Stock Market Autoregressive Dynamics: A Multinational Comparative Study with Quantile Regression

1School of Economics, Qingdao University, Qingdao, Shandong 266071, China
2School of Business Administration, Acadia University, Wolfville, NS, Canada B4P 2R6
3School of Banking and Finance, University of International Business and Economics, Beijing 100029, China

Received 25 March 2016; Accepted 7 September 2016

Academic Editor: Anna Pandolfi

Copyright © 2016 Lili Li et al. This is an open access article distributed under the Creative Commons Attribution License, which permits unrestricted use, distribution, and reproduction in any medium, provided the original work is properly cited.

Abstract

We study the nonlinear autoregressive dynamics of stock index returns in seven major advanced economies (G7) and China.
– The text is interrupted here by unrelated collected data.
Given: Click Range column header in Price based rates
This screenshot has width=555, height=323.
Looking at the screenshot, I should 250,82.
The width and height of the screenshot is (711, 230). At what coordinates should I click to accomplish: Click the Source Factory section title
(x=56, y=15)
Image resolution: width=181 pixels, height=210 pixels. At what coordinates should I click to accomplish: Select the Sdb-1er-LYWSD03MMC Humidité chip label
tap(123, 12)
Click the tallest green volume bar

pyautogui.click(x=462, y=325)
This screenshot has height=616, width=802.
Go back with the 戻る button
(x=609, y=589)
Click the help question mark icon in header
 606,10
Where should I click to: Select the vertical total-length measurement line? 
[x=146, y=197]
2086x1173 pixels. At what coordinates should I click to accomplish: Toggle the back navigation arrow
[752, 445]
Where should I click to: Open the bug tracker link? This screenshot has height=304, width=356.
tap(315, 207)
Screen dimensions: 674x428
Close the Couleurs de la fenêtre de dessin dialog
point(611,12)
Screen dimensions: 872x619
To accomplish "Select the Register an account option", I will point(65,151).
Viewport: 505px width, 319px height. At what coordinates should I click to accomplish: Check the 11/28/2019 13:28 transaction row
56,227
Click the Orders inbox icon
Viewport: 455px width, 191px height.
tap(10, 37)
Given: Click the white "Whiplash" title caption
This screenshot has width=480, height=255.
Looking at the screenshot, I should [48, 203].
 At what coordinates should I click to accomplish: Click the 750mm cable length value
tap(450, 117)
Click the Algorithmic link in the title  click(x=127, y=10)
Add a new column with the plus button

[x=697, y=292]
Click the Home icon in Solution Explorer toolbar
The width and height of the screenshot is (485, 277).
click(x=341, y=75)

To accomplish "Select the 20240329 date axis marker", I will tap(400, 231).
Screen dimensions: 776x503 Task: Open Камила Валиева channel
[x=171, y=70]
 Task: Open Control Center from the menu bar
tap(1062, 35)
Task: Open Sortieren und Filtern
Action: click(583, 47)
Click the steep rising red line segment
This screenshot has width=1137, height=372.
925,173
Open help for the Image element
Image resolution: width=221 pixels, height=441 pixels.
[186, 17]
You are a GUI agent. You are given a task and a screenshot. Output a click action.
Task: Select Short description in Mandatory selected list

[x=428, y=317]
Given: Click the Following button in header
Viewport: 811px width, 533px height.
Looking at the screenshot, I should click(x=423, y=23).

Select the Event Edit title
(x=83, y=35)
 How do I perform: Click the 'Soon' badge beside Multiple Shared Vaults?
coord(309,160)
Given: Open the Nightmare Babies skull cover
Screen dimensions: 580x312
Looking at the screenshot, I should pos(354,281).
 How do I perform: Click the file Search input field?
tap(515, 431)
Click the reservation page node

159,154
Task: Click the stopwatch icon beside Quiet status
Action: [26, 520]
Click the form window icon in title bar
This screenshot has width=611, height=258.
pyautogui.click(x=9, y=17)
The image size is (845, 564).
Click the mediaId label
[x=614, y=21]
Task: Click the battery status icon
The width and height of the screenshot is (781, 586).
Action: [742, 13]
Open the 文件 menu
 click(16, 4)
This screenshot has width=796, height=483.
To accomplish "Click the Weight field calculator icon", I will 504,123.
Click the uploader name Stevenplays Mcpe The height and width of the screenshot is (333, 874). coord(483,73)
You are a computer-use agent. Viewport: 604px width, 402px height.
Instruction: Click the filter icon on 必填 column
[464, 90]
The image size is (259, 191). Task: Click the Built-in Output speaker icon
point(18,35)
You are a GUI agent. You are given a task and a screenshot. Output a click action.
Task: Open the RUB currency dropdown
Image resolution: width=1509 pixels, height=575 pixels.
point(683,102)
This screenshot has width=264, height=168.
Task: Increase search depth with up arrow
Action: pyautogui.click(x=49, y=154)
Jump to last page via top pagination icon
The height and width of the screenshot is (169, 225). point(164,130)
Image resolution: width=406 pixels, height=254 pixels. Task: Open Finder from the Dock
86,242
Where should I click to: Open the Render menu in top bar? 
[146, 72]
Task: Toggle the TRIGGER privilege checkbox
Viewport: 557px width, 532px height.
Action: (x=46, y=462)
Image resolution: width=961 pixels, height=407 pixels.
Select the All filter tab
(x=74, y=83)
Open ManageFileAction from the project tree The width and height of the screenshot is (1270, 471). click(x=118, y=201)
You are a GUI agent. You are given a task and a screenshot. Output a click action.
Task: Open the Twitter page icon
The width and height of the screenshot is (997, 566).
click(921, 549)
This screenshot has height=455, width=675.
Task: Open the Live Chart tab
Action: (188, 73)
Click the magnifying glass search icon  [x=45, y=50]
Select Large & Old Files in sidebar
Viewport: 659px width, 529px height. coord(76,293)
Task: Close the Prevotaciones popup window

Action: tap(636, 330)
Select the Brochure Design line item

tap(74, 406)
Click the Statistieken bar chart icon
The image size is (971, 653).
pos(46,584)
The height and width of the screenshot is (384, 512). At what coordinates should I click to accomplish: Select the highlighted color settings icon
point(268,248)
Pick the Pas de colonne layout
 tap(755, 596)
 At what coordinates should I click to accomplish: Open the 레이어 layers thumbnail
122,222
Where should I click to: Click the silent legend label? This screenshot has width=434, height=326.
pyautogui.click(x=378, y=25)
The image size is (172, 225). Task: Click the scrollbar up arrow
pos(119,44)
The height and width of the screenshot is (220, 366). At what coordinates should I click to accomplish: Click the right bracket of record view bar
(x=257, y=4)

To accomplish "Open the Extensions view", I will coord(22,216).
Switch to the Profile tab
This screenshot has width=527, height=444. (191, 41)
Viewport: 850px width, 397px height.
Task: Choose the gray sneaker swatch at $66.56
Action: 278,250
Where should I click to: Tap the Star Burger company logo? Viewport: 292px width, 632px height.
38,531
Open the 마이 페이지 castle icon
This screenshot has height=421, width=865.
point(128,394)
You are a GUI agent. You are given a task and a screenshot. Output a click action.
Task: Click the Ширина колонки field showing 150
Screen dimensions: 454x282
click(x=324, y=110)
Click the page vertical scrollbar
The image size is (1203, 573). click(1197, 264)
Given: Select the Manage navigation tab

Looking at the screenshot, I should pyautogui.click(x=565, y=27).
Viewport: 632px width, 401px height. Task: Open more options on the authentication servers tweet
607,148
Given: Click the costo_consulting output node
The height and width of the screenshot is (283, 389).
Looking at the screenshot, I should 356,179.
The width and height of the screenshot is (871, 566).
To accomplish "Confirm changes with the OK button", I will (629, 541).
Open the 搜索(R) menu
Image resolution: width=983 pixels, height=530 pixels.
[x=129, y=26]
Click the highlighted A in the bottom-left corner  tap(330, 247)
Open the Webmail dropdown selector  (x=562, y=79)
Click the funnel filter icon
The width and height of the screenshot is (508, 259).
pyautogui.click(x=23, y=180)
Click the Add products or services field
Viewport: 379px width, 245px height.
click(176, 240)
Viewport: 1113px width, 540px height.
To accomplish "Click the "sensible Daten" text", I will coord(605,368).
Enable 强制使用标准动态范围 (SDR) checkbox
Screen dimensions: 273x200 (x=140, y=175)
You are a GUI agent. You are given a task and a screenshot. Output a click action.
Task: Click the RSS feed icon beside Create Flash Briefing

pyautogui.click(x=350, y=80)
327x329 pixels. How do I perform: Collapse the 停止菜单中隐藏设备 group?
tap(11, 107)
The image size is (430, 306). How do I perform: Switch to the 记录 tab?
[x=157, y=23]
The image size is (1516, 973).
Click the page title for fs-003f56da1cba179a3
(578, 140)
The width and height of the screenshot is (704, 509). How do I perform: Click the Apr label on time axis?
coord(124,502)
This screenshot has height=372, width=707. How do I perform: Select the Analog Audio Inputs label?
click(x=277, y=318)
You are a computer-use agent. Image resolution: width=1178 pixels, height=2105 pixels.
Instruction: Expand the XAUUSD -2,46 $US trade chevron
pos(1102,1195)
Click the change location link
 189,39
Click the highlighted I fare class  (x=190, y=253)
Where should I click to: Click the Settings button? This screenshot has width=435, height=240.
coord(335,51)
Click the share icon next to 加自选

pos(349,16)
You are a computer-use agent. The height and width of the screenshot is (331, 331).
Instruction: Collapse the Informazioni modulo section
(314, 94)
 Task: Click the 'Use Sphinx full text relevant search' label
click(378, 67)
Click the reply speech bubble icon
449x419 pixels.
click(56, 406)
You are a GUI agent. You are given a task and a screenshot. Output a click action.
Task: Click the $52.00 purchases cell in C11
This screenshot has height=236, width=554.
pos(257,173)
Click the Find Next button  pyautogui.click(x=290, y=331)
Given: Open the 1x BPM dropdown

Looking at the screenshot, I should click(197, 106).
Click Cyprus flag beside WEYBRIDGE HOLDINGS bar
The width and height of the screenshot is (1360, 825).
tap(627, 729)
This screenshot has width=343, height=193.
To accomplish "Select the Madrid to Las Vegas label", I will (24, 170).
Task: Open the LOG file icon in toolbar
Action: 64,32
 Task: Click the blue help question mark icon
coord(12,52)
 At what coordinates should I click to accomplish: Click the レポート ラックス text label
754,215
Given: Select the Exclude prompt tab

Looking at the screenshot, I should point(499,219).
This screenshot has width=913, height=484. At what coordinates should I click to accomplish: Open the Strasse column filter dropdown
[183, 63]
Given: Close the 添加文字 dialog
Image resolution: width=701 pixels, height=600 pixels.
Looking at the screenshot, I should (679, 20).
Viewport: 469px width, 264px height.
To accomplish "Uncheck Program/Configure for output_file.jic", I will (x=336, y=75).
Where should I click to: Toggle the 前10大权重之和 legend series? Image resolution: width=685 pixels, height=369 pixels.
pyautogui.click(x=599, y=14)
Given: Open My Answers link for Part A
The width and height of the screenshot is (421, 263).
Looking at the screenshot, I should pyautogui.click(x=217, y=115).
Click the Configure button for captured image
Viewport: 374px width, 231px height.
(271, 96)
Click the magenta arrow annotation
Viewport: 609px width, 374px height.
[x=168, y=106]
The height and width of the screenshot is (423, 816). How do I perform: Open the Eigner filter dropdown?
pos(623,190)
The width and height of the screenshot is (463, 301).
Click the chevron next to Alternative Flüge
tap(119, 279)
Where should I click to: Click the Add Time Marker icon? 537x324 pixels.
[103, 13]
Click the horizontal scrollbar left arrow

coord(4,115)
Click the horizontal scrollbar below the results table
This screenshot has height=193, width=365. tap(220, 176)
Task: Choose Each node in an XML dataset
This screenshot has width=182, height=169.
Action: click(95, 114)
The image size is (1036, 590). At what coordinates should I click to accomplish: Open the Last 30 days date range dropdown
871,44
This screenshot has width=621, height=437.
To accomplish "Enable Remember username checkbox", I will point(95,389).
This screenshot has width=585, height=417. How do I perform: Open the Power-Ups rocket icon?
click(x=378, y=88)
The quantile autoregression model (QAR) enables us to investigate the autocorrelation across the whole spectrum of return distribution, which provides more insightful conditional information on multinational stock market dynamics than conventional time series models. The relation between index return and contemporaneous trading volume is also investigated. While prior studies have mixed results on stock market autocorrelations, we find that the dynamics is usually state dependent. The results for G7 stock markets exhibit conspicuous similarities, but they are in manifest contrast to the findings on Chinese stock markets.